For group-level inference, paired t tests with threshold-free cluster enhancement (Smith and Nichols, 2009) based on 10,000 Monte Carlo simulations were run with subjects' most-connected and least-connected voxel selection searchlight maps (Input maps were normalized and smoothed with a 6 mm FWHM kernel.). The resulting group-level maps were thresholded at Z > 1.65 and projected to a surface rendered brain in SPM12 for visualization. In short, these maps show regions that constitute good seeds, yielding a significant decoding effect (i.e., seeding from these regions results in higher decoding for the most-connected than least-connected voxel sets in the corresponding target region).

Data availability

The data and accompanying code are available on request from the authors.

Results

Across all six target regions, higher decoding accuracy was observed for most-connected than least-connected voxel sets (Fig. 1A–C, upper row bars; Extended Data Fig. 1-1).
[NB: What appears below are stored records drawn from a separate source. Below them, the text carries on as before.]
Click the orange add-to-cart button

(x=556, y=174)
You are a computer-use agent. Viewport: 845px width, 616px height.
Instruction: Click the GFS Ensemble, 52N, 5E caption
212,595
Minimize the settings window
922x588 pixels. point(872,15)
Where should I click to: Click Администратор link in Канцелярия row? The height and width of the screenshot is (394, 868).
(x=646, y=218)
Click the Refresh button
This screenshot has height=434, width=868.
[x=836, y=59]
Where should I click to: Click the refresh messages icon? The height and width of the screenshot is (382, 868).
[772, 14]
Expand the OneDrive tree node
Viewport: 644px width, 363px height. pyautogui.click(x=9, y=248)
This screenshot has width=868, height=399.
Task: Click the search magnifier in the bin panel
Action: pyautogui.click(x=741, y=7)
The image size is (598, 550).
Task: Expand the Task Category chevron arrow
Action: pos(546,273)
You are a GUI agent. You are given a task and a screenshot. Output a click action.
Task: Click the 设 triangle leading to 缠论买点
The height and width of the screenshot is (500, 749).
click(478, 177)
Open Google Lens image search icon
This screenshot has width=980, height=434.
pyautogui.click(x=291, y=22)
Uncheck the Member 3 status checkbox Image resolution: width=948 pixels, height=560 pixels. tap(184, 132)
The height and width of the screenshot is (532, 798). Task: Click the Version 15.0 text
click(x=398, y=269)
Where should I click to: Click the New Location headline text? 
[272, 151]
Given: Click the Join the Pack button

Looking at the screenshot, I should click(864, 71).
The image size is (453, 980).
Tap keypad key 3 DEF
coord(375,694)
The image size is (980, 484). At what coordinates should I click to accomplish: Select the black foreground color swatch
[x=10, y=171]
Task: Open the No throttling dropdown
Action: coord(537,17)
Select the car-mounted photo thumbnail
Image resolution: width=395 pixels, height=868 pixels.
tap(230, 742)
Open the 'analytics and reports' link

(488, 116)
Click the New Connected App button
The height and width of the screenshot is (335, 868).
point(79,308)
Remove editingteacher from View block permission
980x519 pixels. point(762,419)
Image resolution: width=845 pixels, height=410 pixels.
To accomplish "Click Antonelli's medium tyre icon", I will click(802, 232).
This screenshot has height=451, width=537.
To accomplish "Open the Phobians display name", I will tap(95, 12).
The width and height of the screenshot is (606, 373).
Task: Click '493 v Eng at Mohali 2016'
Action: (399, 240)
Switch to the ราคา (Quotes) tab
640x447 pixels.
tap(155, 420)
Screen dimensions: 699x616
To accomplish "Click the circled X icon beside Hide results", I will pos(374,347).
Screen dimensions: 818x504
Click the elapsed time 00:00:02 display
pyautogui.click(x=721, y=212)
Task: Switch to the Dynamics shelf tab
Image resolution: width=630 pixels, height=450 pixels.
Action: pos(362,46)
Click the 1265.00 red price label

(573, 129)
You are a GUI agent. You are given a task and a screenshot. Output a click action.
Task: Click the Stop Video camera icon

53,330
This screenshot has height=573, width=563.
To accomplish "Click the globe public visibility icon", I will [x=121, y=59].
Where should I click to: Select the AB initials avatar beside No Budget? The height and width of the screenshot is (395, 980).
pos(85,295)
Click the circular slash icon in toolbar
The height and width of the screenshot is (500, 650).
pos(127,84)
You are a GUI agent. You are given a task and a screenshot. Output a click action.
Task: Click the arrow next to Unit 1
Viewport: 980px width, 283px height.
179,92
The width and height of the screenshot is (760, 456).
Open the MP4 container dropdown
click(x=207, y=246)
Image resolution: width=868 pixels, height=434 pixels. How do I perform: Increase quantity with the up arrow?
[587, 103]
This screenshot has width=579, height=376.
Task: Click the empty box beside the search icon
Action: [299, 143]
This effect was shown for both tool regions (i.e., MFus and PMTG; main effect of voxel selection type: F(1,19) = 46.85, p < 0.001, ηp2 = 0.711), both face regions [i.e., FFA and OFA; voxel selection type × decoding comparison (interaction): F(1,19) = 14.64, p < 0.001, ηp2 = 0.435; faces versus places (post hoc): t(24.30) = 5.79, p < 0.001; faces versus tools (post hoc): t(24.30) = 3.09, p = 0.005], and both place regions [i.e., PPA and OPA; voxel selection type × decoding comparison (interaction): F(1,19) = 12.11, p = 0.003, ηp2 = 0.389; places versus faces (post hoc): t(28.32) = 7.69, p < 0.001; places versus tools (post hoc): t(28.32) = 4.52, p < 0.001]. Thus, decoding accuracy is consistently higher in voxel sets that are the most- rather than least-distally connected.

Figure 1.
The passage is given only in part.